Many people have asked me, “Jeremy, you had a thriving consulting practice? Why would you give that up (and the benefits of self-employment) to go work for someone else?”
The answer: Because I was scared.
I wasn’t scared of failure or of not being able to generate enough business. After 3.5 years, I knew that I could make that happen.
No, what was scaring the daylights of me was that I would be able to generate enough business doing the same thing I had been doing.
It was a fear of a lack of ability to TRULY innovate in my offerings that motivated.
Ok, that’s not entirely true, as I was (and am) genuinely excited about the Sprinklr opportunity and the mission of the company.
But, what made me open to the possibility of joining was this nagging fear of staying relevant of staying on the cutting edge.
Between my reading of Deep Survival: Who Lives, Who Dies, and Why and its discussion of how neural pathways become so ingrained as to become hindrances rather than helpers and an inspiring blog post by Rajesh Setty about how “most careers plateau at age 40,” I found myself in a predicament.
I knew I could keep going and do well for a while, but how long that while would be wasn’t clear.

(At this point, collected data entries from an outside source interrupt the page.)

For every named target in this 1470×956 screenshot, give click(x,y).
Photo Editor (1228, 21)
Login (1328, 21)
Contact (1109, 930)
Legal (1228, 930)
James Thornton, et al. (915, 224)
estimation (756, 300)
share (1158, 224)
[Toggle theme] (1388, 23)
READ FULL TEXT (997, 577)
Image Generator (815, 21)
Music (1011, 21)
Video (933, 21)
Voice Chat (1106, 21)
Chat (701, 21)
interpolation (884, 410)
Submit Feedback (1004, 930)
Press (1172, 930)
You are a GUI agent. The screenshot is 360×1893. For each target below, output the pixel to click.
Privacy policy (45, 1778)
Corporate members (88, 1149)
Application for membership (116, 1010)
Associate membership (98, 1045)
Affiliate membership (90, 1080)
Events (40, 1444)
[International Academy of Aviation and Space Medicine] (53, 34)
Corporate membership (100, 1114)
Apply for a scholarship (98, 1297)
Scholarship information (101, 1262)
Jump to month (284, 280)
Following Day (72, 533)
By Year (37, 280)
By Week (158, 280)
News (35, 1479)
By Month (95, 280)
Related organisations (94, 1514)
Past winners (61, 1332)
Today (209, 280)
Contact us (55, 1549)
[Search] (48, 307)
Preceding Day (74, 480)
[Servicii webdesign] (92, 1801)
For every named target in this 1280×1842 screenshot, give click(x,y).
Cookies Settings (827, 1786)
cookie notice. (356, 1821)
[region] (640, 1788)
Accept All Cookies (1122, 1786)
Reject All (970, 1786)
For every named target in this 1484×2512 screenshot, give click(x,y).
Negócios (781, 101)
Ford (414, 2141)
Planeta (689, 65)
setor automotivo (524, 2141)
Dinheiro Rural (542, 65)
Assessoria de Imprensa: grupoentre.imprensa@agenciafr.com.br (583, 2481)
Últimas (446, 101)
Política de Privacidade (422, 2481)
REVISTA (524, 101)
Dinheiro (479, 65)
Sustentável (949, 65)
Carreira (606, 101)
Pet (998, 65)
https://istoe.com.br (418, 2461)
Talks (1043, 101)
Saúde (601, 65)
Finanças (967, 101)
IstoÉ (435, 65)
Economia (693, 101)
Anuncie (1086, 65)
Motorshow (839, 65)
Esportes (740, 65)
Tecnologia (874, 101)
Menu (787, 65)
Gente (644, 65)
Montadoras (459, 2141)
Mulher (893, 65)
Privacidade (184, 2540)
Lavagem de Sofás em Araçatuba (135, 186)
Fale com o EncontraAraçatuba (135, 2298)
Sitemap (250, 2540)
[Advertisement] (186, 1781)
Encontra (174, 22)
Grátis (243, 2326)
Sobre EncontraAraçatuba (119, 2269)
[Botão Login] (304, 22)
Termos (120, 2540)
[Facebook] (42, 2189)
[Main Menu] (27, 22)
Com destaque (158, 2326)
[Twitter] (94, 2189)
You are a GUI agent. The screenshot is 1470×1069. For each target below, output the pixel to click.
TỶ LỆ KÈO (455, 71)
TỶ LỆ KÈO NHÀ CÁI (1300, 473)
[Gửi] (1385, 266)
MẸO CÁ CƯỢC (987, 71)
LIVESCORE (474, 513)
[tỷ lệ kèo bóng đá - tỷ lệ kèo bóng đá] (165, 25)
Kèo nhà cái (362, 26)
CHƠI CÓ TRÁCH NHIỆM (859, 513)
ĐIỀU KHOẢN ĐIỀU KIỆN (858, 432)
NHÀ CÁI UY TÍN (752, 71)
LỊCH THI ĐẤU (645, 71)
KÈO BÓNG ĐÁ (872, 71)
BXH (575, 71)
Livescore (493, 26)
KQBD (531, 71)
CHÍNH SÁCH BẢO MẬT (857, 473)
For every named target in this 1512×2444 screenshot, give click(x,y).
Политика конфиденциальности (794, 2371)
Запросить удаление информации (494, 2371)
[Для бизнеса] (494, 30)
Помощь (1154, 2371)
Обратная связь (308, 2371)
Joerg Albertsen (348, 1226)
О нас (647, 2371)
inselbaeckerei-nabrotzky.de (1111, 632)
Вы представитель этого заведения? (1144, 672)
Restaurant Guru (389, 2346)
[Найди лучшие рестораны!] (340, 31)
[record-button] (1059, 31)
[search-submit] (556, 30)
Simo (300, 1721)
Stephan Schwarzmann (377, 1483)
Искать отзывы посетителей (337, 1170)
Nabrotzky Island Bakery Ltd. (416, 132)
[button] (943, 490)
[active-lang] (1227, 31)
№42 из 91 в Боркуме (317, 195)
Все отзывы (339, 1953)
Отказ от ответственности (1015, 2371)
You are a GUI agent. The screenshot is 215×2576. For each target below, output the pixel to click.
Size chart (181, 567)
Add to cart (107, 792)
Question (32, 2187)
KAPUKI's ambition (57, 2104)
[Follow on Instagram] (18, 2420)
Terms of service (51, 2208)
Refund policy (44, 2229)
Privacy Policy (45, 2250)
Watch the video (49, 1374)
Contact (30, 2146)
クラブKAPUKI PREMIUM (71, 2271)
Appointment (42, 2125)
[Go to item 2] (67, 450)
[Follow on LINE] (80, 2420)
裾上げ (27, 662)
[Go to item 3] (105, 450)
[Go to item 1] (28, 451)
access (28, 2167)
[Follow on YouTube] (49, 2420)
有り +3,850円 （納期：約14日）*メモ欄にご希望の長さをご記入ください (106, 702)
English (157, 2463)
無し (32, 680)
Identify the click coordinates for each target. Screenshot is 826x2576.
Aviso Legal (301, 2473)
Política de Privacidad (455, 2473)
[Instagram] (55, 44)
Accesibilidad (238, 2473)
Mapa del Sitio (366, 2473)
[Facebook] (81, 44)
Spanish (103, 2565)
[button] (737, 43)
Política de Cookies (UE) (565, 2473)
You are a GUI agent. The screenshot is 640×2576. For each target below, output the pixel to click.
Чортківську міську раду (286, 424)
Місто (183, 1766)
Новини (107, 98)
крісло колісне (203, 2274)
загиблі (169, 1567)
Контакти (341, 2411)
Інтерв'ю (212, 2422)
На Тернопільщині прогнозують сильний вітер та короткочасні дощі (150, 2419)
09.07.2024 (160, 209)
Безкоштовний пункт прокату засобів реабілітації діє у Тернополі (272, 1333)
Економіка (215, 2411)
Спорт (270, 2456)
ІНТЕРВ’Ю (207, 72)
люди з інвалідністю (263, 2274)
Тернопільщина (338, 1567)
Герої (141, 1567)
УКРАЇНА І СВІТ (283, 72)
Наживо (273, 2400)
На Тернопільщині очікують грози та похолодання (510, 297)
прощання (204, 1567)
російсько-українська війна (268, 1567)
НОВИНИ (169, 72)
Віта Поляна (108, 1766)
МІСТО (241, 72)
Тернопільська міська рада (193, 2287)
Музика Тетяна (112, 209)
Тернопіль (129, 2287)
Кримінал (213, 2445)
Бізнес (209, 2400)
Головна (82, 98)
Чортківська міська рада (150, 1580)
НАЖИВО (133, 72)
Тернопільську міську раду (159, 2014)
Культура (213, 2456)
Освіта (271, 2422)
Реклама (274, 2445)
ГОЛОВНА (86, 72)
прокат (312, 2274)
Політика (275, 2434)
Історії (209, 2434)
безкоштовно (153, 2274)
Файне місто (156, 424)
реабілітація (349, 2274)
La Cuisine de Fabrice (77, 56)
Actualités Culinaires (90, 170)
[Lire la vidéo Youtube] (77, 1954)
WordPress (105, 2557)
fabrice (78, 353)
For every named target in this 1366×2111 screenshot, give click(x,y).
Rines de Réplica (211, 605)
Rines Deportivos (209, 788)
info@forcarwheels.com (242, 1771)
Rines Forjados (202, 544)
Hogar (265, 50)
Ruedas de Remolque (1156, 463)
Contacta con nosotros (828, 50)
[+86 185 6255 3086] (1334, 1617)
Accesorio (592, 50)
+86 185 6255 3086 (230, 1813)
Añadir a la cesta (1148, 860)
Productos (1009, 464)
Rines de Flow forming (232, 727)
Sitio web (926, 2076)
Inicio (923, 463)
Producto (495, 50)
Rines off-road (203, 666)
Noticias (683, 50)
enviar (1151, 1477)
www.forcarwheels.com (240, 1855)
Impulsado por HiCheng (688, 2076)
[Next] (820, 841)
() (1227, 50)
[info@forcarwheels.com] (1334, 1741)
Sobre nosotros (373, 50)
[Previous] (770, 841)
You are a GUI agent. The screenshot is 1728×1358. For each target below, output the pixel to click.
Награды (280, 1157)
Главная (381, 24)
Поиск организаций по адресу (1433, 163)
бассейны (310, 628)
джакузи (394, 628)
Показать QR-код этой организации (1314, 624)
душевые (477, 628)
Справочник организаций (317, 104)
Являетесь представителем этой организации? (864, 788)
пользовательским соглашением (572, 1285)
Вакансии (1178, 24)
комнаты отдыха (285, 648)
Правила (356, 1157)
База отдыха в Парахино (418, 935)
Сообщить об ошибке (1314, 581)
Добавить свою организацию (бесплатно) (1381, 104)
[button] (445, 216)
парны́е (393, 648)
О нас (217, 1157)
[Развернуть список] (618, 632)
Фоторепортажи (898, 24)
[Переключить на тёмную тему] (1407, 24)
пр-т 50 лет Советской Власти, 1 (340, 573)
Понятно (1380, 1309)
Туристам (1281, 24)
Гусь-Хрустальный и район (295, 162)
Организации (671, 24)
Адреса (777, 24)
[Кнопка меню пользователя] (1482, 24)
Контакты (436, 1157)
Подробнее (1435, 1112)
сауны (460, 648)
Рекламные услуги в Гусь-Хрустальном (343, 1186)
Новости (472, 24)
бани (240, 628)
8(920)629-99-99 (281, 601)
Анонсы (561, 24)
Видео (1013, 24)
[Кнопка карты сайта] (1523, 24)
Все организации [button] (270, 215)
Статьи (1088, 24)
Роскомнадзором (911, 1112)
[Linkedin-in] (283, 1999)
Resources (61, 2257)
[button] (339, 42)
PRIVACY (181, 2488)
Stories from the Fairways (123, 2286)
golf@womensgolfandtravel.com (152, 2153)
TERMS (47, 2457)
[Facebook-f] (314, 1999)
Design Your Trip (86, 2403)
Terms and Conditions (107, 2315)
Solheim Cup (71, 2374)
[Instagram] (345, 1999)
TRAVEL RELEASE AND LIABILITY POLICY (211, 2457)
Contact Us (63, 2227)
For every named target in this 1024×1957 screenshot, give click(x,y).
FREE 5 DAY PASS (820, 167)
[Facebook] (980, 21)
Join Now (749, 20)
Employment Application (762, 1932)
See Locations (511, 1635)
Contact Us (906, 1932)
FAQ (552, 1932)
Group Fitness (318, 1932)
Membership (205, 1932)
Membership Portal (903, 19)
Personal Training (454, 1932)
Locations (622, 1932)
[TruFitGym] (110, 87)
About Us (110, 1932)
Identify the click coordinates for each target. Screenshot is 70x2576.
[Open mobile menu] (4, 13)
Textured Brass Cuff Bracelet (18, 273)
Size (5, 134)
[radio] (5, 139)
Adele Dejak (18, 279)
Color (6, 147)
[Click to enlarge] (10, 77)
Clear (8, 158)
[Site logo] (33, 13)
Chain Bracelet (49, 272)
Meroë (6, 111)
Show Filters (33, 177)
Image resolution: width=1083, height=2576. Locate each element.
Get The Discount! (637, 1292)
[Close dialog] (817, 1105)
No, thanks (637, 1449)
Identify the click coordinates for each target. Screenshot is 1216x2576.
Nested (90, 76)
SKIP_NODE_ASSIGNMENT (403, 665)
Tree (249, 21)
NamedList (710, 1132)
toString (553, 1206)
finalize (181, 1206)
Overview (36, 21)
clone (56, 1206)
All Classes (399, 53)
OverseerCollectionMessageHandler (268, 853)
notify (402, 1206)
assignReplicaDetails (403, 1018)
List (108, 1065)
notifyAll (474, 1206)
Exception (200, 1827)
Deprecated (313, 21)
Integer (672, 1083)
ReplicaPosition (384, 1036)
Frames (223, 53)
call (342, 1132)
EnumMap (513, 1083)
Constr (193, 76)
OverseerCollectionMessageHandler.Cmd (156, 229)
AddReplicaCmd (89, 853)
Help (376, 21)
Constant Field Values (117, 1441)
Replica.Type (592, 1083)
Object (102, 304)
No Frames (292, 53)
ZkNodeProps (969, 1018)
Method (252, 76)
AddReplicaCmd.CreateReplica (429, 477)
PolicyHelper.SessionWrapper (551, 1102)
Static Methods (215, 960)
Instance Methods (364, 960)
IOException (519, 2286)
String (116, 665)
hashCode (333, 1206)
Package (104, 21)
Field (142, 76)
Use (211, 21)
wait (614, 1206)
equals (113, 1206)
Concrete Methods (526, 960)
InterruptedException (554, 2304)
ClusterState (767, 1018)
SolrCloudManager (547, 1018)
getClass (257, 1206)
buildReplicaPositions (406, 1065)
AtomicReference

What was clear was that…at some point…I would have to do something that “forced the change” and MADE me confront a new challenge, developing new skills, and building out new neural pathways.
This isn’t easy and it gets progressively more difficult as we age, but it’s precisely for that reason that I felt like I almost had to do it (again…it dovetailed nicely with the natural passion I felt for Sprinklr and the team).
Even though it appears he didn’t really do it, the notion of Cortes “burning the ships” has become an inspiring vision in my mind and among some of my friends as well.
Perhaps a better metaphor is that of Abraham living Haran and going “to the place I will show you” as led by God.
In both instances, the requirement is a willingness to leave behind what you are/know in order to arrive at what you can become.
But, you can’t do it halfway.
So, that fear…plus the awesome opportunity of raising my game by taking all that I’ve studied/done in the past 3.5 years and apply it in a petri dish led me to the conclusion that it just had to be done.